Mercoledì 6 novembre si è concluso l’iter parlamentare per una legge che garantisce anche alle persone senza dimora di avere un medico di base. Fino ad oggi per accedere al Servizio sanitario nazionale era infatti obbligatorio indicare un indirizzo di residenza. Un requisito che ha escluso molte persone da alcuni livelli essenziali di assistenza, dalla scelta di un medico di base e di un pediatra. Prima dell’approvazione della legge, per offrire comunque parte di questa assistenza ai senza dimora si aggirava il problema facendoli iscrivere a indirizzi fittizi. Per attuare la nuova legge è stato istituito anche un fondo di un milione di euro nel 2025 e uno nel 2026, per il finanziamento di un programma sperimentale nelle città metropolitane, per assicurare il diritto all’assistenza sanitaria.
Chi la considera un primo passo per la normalizzazione di una zona grigia è Alessandro Pezzoni, responsabile area grave emarginazione della Caritas ambrosiana. «È un buon segnale che sia stato approvato all’unanimità. Il nostro auspicio è che, tuttavia, non diventi un escamotage per non riconoscere il diritto della residenza anagrafica. Noi rivendichiamo il diritto alla residenza anagrafica già prevista dalla legge, perché da lì discendono una serie di altri diritti, non soltanto quello all’assistenza sanitaria».

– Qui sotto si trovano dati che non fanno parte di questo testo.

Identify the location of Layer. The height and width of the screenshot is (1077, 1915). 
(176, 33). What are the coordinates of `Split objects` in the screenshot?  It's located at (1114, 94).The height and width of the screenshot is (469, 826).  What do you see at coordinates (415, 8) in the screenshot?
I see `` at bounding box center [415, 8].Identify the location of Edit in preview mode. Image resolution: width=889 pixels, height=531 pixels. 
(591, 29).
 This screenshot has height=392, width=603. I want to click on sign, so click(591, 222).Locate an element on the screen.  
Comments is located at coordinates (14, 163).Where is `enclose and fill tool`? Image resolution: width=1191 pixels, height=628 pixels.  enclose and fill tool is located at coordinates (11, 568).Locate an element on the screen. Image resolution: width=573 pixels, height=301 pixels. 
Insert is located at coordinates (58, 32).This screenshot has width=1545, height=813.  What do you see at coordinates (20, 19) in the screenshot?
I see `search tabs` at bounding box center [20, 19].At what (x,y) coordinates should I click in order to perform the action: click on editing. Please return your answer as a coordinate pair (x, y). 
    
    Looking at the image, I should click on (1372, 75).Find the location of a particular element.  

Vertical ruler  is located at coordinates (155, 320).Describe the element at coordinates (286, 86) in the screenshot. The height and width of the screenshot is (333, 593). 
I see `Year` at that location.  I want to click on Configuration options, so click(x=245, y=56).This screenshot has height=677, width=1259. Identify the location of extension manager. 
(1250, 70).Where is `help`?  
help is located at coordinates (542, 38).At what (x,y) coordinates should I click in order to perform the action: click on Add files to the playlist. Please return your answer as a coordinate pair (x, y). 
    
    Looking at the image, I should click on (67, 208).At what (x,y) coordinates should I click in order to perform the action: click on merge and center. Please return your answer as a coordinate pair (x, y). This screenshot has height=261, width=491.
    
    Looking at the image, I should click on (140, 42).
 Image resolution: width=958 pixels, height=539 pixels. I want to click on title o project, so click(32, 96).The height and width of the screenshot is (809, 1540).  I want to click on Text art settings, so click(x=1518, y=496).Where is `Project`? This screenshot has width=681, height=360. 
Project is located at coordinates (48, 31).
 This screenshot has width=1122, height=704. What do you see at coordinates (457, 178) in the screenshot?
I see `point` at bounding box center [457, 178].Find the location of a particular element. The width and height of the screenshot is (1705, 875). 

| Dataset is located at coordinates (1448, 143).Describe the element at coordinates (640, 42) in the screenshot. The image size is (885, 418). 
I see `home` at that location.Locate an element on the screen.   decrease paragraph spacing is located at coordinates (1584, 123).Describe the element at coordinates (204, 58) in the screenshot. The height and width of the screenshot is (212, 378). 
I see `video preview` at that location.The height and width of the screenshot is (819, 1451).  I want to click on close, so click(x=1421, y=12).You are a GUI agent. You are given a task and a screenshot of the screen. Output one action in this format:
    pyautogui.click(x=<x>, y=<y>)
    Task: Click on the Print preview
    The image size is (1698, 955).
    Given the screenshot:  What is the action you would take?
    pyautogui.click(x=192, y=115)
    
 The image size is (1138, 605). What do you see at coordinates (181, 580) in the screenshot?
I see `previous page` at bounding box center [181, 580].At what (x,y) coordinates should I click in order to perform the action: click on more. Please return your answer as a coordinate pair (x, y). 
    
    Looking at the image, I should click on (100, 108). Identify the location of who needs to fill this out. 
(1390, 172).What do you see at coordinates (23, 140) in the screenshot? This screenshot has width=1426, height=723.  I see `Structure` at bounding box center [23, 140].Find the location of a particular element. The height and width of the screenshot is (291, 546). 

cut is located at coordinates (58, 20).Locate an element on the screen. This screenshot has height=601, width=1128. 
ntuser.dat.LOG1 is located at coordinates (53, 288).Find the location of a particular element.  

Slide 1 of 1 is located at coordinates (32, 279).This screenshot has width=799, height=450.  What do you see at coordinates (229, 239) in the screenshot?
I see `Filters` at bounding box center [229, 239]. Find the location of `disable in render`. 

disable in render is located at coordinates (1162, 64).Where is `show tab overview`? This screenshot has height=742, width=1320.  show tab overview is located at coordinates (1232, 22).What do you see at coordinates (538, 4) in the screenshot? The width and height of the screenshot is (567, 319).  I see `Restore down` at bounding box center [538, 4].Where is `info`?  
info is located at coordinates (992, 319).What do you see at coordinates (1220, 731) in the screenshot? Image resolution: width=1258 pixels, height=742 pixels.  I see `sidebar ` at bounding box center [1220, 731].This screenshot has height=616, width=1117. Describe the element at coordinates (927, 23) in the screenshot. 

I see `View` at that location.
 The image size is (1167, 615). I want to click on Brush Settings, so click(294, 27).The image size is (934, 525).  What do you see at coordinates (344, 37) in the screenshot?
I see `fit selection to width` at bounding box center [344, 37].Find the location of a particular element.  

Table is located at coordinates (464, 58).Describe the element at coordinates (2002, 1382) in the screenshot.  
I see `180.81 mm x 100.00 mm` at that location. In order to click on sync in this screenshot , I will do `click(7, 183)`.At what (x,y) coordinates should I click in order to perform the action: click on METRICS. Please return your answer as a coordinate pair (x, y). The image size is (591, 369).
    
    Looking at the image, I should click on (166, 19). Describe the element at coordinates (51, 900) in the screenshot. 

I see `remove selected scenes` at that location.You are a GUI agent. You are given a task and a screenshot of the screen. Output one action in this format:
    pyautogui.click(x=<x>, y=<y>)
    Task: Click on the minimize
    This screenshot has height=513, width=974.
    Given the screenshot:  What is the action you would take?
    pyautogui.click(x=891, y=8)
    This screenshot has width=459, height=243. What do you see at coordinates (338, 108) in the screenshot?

Pezzoni descrive come ancora molti Comuni, specialmente quelli più piccoli, concedano raramente o non riconoscano affatto la residenza anagrafica ai senza dimora, nonostante ci sia una legge dello Stato chiara. «Le ragioni di questa ritrosia – spiega Pezzoni – più che per questioni ideologiche, che riguardano esclusivamente vicende legate alle persone immigrate, è spesso legata a motivi economici. Accettare la residenza significa infatti avere più persone in carico, potenzialmente, ai servizi sociali. Un costo che le amministrazioni spesso cercano di evitare».